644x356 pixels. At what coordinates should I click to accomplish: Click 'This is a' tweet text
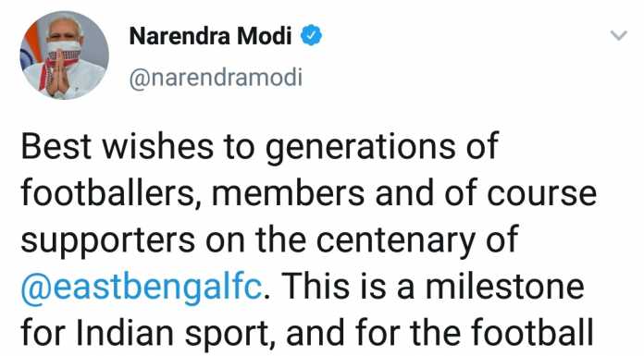click(x=348, y=287)
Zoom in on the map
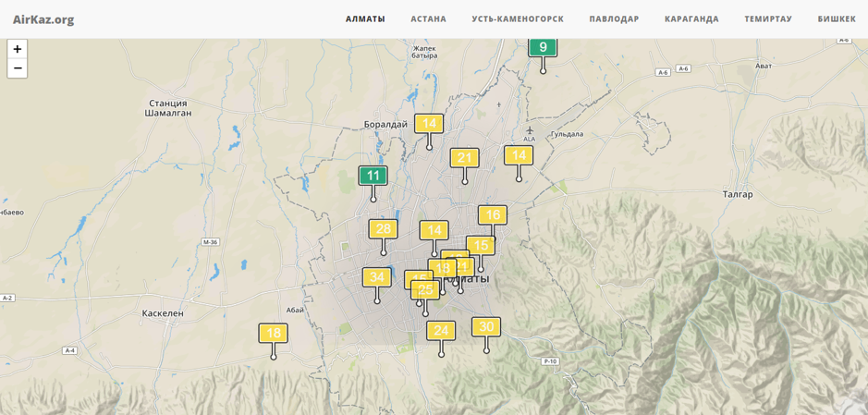The image size is (868, 415). [17, 49]
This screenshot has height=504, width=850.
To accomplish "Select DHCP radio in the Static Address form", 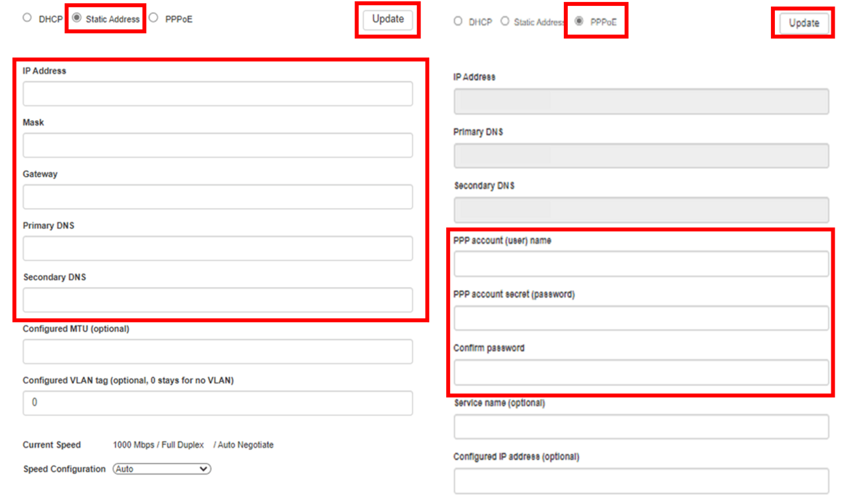I will tap(27, 19).
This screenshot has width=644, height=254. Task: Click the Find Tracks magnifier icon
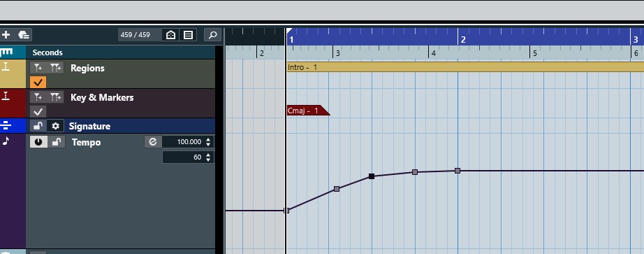[212, 35]
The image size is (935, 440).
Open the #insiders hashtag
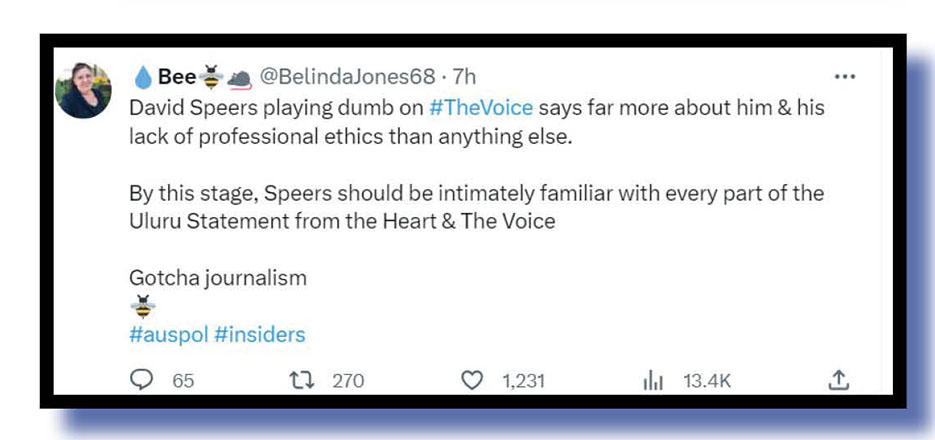pyautogui.click(x=259, y=334)
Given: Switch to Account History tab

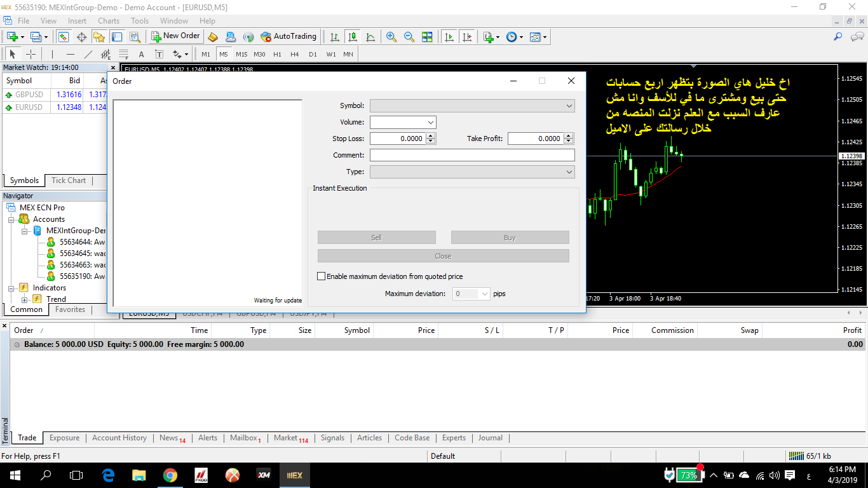Looking at the screenshot, I should coord(119,438).

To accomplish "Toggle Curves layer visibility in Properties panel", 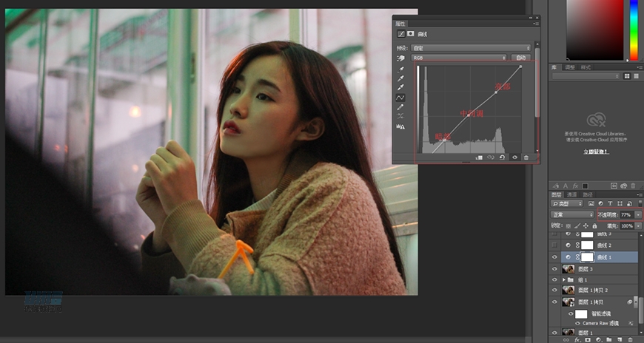I will pos(514,157).
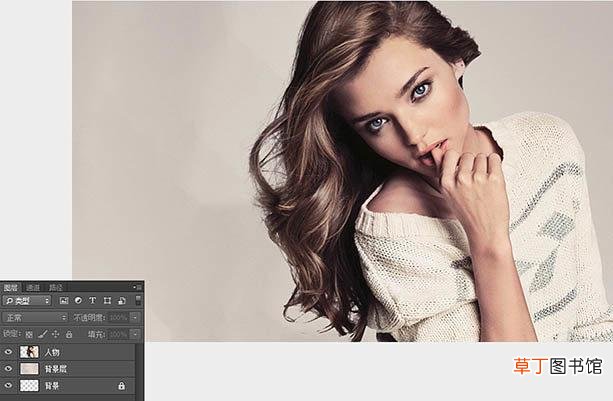This screenshot has width=613, height=401.
Task: Open the fill percentage arrow
Action: click(135, 334)
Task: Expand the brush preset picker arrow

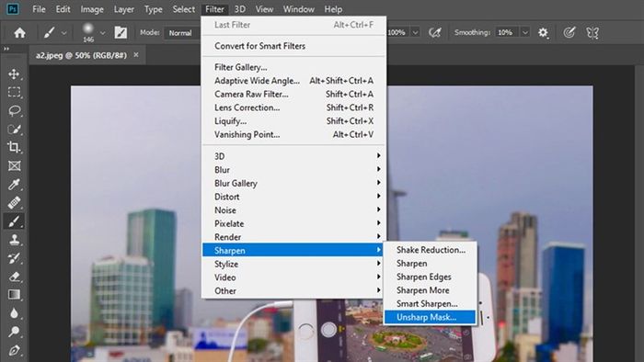Action: tap(103, 33)
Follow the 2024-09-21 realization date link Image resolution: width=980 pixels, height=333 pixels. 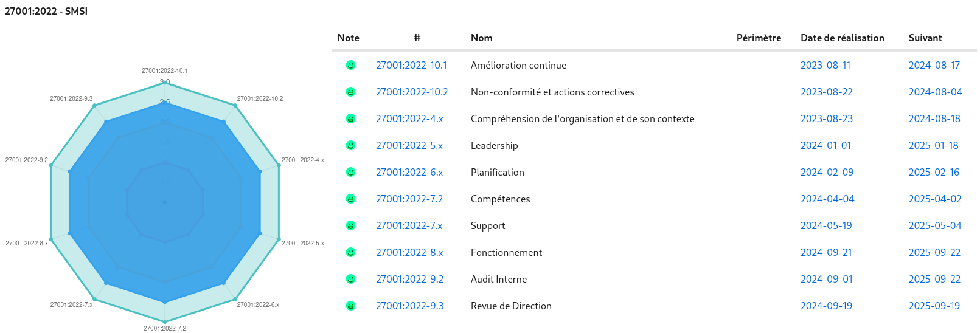click(x=826, y=252)
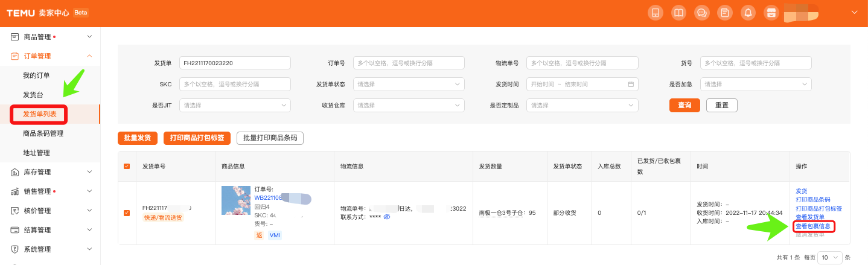868x265 pixels.
Task: Click the calendar icon in 发货时间 field
Action: point(631,85)
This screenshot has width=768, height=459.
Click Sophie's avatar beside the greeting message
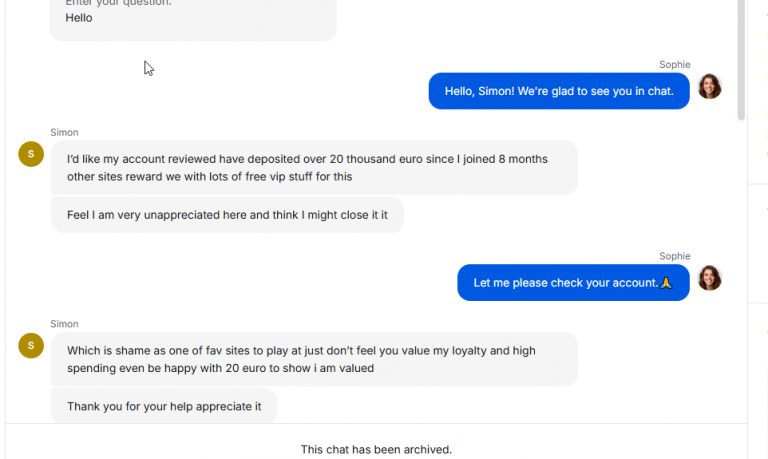709,86
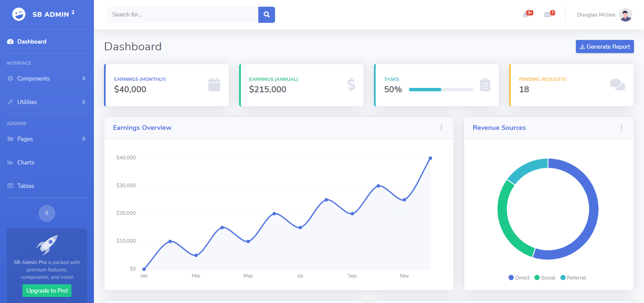
Task: Open the alerts bell notifications
Action: tap(526, 15)
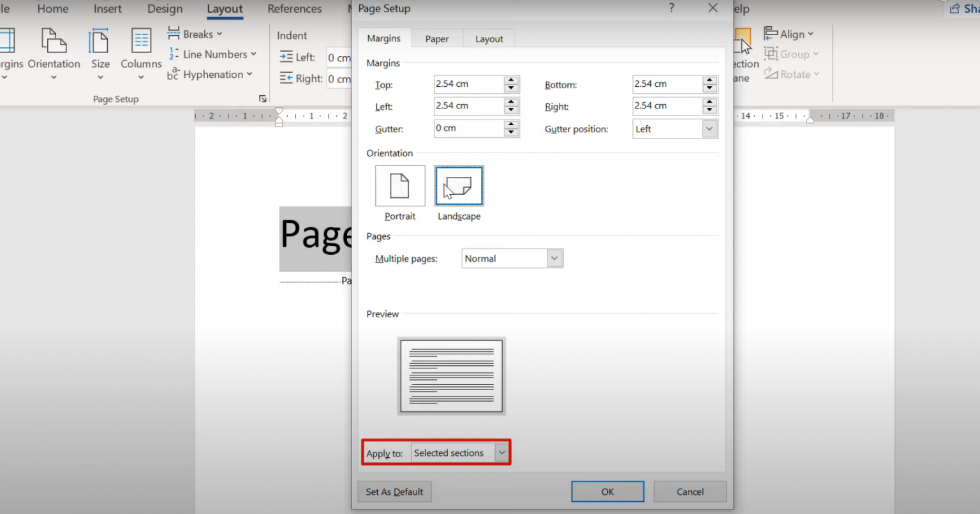Open the Columns layout icon
Viewport: 980px width, 514px height.
pos(141,42)
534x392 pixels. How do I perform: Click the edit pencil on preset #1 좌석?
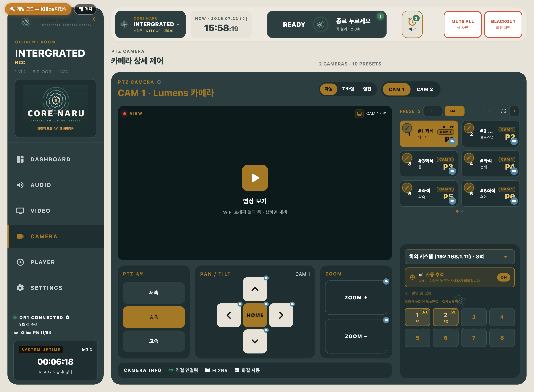pos(407,128)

**What this task involves:**
From the line containing "Click Sophie's avatar" down to the final line of the material above, reproduce each line exactly and include no images.

**Answer section:**
Click Sophie's avatar beside the greeting message
709,86
Task: Open the alerts bell notifications
Action: tap(526, 15)
Open the Columns layout icon
Viewport: 980px width, 514px height.
pos(141,42)
534x392 pixels. How do I perform: Click the edit pencil on preset #1 좌석?
pos(407,128)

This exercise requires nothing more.